Cinemayaat--the annual Arab Film Festival--opens a four-day local run

By Richard von Busack

WHILE the Arab, Jewish and Christian worlds are reaching for their revolvers, Cinemayaat is reaching for its culture. The 8-year-old Bay Area-wide Arab Film Festival begins Oct. 2 in San Francisco, moves to San Jose for four days at the Camera 12 (Oct. 5-8) and wraps up in Berkeley. The festival offers a series of events that might require a little commuting. Cinemayaat's local opening features the documentary Generation X-Saddam (Oct. 5 at 7pm at Camera 12). Shelley Saywell investigates Iraq's capital before and after the American invasion, exploring life under Saddam's regime, later turning up at Abu Ghraib and the mass graves where relatives seek their family members killed under the old regime. Generation X-Saddam can be seen in the valley, but during its San Francisco appearance (Oct. 3 at 5:15pm at the Roxie Theater), the screening includes a lecture by Sgt. Brian Beyer, 1st Batallion, 2nd Marines. Illustrating his points with unedited footage taken by a CNN reporter, Sgt. Beyer will discuss the difference between what's being shown on the airwaves and what's happening on the ground.

As a co-presentation with the San Francisco Jewish Film Festival, Cinemayaat screens Route 181 at UC-Berkeley (Oct. 24), a well-regarded documentary about the U.N.-created line that partitioned Israel and Palestine. And on the evening of Oct. 4 at the Tarboosh Restaurant, 877 Jefferson St., Redwood City, the fest holds a meet-and-greet benefit dinner and panel discussion.
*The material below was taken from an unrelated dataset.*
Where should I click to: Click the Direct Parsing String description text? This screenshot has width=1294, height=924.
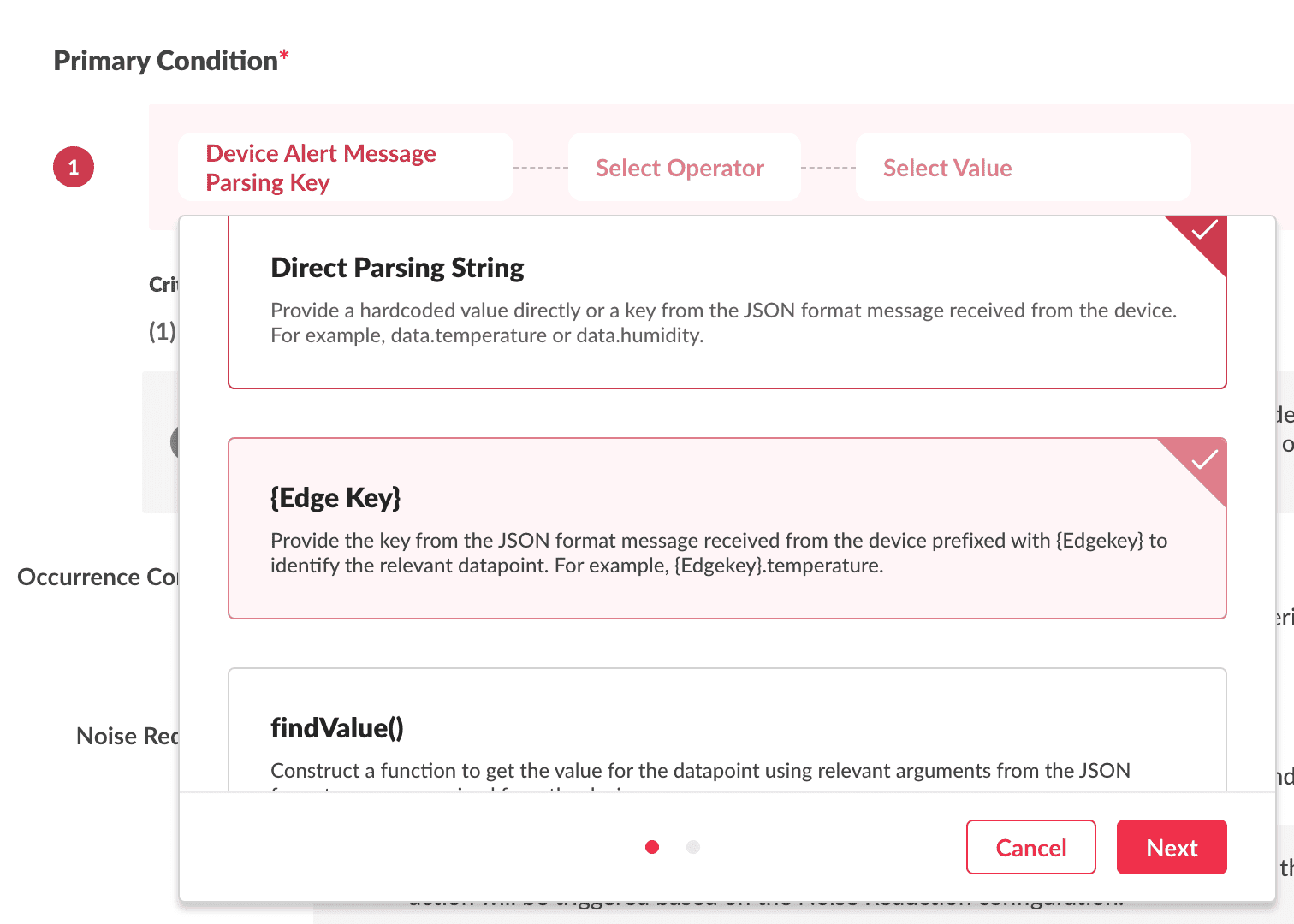tap(723, 323)
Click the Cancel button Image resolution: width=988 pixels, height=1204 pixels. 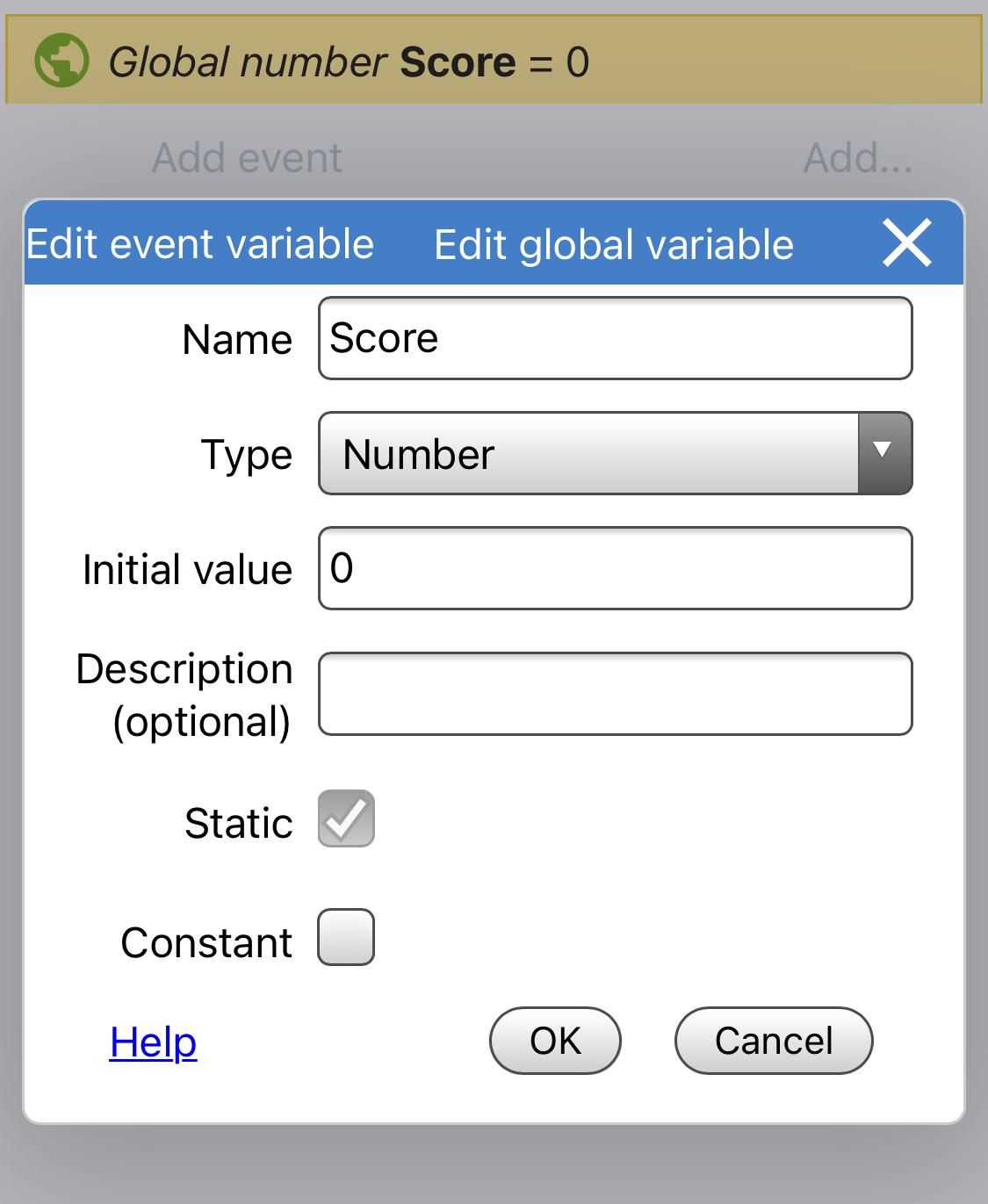774,1041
The four-day run of Cinemayaat at the Camera 12 includes: Viva Laldjerie (Oct. 5, 8:15pm), by Nadir Mokneche, a feature film about Algeria—once the most cosmopolitan Arab nations, now recovering from a five-year civil war between the government and fundamentalists. Here, a single mother and daughter try to live in a residential hotel, hiding out from the murderers who have spilled so much blood in that Mediterranean nation. Rachida (Oct. 8 at 8:30pm) also has a theme of a woman hiding out from Algerian terrorists, this time in a small but sinister village.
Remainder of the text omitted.